Posted on: Monday, 25 October 2004, 02:00 CDT

The diagram in Michael Promotico's office squeezes the continental United States into the frame of a whiteboard.

That's the goal of Trans-West Network Solutions. The company, which sells and configures telecom equipment, makes far-flung distances seem close.

Trans-West does it for big clients such as Charlotte Russe Holding, Inc., providing the San Diego-based apparel retailer with a phone system that allows four-digit dialing between widely spaced locations.

Customers get as big as Petco Animal Supplies, San Jose State University and the San Diego Unified School District.

Trans-West sells equipment from several vendors, though 95 percent of the gear comes from Ottawa-based Mitel Networks Corp. "We're the largest reseller of Mitel in the country," said Promotico, TransWest's president.

Wrapped into those sales is engineering work, plus round-the- clock and round-the-calendar technical support.

"You can't just sell phone boxes anymore," said Promotico.

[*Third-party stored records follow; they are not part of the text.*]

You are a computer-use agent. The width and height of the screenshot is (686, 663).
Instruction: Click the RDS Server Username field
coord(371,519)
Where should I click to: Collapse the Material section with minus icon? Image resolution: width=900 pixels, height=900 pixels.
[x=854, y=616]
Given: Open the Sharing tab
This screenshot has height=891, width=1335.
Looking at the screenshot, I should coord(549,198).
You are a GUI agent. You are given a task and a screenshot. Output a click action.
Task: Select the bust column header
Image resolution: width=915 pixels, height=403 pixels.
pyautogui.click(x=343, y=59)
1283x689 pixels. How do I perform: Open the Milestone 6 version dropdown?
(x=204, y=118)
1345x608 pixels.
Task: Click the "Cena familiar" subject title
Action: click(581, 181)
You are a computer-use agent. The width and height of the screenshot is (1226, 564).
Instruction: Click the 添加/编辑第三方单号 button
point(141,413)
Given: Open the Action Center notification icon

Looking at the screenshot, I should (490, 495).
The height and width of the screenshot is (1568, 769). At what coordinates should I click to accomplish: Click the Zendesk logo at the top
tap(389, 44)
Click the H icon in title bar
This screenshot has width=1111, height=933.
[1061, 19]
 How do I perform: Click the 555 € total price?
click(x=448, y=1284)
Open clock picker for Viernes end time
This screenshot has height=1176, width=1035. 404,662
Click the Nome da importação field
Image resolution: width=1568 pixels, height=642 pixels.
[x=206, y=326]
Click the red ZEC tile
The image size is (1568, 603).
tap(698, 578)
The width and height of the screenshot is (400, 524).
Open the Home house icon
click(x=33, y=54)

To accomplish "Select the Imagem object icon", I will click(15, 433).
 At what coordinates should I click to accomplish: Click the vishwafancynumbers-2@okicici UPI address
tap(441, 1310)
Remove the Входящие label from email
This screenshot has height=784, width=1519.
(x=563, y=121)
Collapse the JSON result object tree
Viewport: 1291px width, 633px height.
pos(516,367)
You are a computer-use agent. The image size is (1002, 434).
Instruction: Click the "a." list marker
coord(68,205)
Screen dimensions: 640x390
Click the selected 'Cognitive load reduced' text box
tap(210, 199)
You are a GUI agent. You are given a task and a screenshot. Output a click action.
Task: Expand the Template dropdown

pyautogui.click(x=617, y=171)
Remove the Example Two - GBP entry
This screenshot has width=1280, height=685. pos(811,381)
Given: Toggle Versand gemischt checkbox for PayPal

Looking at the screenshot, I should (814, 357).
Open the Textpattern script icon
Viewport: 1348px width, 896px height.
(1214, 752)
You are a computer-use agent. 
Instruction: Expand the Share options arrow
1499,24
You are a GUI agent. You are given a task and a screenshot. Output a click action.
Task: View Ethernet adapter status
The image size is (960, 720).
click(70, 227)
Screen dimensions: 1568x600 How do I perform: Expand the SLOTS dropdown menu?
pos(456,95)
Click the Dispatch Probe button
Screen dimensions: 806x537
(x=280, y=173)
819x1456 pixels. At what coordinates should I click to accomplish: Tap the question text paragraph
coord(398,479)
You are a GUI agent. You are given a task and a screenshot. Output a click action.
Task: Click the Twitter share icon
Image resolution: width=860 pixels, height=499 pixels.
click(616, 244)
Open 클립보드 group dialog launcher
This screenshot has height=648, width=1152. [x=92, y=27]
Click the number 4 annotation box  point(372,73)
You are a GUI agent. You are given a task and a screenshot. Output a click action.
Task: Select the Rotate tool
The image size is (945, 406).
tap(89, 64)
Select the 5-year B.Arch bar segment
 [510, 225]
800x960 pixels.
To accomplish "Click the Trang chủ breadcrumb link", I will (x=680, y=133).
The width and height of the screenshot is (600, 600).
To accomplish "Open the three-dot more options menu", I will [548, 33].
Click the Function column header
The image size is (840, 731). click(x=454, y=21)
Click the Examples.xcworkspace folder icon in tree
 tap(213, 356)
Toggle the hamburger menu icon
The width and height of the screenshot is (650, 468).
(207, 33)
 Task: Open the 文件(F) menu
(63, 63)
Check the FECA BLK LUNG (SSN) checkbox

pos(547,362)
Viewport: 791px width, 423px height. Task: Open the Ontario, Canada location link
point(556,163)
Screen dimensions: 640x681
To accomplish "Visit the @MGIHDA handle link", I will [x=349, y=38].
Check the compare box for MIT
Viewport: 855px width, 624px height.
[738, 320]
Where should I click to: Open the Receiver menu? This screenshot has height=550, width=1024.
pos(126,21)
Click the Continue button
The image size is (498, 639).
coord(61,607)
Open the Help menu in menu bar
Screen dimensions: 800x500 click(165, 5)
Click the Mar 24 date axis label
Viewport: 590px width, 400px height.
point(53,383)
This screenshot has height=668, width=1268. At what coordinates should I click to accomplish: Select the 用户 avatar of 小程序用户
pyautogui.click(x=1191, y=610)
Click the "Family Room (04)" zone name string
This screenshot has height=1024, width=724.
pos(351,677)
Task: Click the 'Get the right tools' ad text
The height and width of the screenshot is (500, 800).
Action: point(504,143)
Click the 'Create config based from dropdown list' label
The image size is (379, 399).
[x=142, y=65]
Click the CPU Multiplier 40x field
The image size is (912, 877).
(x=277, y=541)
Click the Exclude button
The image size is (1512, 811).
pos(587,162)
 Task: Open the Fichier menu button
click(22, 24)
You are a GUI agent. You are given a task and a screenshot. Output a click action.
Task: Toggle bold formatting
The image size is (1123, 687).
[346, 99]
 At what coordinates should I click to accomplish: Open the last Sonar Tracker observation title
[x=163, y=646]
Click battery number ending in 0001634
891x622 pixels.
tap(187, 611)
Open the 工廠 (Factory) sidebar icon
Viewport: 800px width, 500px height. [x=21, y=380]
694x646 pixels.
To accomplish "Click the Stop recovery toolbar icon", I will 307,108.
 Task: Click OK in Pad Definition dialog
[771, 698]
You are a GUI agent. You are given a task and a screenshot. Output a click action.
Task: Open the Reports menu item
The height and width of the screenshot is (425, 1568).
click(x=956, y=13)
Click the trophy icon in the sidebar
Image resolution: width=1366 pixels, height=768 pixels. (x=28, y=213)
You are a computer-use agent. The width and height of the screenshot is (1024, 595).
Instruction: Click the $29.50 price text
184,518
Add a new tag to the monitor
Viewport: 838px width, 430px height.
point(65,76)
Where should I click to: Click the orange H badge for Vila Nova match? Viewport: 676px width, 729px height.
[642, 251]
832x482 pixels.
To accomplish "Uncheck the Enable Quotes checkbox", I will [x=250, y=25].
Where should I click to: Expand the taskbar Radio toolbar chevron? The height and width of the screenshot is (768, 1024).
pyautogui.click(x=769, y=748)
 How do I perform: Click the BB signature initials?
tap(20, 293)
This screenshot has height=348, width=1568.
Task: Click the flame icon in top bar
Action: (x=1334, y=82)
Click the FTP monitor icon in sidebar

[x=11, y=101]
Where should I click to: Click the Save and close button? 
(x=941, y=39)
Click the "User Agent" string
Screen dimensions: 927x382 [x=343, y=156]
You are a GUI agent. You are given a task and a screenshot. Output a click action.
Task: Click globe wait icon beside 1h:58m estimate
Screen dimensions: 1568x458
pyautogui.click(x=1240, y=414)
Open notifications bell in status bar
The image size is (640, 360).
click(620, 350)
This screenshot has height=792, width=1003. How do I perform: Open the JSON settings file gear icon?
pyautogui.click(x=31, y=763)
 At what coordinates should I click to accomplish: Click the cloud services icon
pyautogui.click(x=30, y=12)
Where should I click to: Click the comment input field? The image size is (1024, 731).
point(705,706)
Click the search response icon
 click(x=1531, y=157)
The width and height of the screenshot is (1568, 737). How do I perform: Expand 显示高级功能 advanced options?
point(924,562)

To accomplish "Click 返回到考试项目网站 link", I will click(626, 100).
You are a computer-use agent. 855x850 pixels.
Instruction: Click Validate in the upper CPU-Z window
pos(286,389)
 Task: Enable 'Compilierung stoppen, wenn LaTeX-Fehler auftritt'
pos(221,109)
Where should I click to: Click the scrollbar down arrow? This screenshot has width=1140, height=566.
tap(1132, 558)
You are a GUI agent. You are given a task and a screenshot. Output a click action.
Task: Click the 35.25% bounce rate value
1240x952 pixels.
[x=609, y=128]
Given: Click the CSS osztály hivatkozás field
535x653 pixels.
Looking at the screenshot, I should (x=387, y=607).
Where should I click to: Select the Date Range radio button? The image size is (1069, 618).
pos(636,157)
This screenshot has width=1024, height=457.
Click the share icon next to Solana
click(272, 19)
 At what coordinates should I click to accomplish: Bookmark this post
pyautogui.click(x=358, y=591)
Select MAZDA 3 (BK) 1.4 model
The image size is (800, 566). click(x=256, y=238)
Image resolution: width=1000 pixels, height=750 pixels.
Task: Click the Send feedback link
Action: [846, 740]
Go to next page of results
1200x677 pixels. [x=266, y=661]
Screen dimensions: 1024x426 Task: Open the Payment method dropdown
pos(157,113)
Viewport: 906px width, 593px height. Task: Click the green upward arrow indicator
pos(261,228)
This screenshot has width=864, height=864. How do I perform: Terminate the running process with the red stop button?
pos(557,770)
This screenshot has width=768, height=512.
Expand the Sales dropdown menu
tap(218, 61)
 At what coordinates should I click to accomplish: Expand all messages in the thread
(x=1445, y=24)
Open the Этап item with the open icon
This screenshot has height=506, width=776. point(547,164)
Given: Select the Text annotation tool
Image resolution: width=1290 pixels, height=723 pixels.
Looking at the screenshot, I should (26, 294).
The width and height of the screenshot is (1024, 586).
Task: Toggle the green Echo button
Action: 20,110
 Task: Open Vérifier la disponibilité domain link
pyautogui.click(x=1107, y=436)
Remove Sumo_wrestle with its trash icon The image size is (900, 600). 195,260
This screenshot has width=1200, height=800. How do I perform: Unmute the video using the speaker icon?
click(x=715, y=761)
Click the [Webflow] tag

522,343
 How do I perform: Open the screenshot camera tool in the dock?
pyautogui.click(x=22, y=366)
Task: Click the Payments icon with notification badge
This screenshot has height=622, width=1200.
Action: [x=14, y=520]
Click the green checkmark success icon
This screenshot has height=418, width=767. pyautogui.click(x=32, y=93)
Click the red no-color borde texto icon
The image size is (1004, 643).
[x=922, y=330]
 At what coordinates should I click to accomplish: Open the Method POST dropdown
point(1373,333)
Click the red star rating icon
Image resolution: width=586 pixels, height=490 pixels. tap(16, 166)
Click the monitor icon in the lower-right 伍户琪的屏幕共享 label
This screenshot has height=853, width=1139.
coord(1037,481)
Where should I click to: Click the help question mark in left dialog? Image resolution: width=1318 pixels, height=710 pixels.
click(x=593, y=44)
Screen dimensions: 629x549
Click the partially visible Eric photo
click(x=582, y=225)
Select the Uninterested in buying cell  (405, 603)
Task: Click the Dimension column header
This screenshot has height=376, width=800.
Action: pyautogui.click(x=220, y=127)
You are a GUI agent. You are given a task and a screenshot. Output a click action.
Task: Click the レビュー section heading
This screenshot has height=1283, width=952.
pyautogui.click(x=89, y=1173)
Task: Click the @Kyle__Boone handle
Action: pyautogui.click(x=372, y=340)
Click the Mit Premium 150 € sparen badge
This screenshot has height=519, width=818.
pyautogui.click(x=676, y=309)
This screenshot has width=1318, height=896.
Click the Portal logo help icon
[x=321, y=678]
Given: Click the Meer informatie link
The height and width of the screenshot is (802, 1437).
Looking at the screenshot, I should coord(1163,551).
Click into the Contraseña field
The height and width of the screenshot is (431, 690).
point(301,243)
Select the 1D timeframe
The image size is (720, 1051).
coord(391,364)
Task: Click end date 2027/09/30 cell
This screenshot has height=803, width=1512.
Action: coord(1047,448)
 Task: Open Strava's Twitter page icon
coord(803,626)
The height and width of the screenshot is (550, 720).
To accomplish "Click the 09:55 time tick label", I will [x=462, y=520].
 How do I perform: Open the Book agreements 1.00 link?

"You have to integrate them into networks," said Darryl Sopata, the company's vice president for business development.

Connecting Cities

The whiteboard in Promotico's office shows a telephone network for San Diego-based Accredited Home Lenders, Inc. The network rides piggyback on the Internet, connecting about a dozen major U.S. cities.

Trans-West works in a technology called voice-over-Internet protocol. It's the art of sending telephone traffic over the Internet, instead of through the traditional, circuitswitched telephone network.

The technology, nicknamed "VOIP" or "voice over IP," is so disruptive that traditional telecom companies are beginning to sell voice-over-IP services.

Trans-West Network Solutions owes its heritage and much of its success to two entities: an Arizona company of the same name, and in a San Diego company that merged out of existence in 2000.

The local company was INET Inc. (pronounced EYE-net), a -telecom interconnect company founded in 1985. Promotico was one of three original people in the business, where he specialized in engineering and sales.

By 2000, INET had grown to 110 employees and had side businesses involving Cisco routers and Internet service. INET attracted the interest of Stockton-based Pac-West Telecomm, which bought the company in the first quarter for $14 million.

Making Changes Pac-West executives wanted to sell equipment and T1 trunk lines as a bundled service, Promotico recalled. However, the economy changed, and so did the Stockton company's business plan. Within 18 months, Pac-West wanted to divest itself of businesses such as INET.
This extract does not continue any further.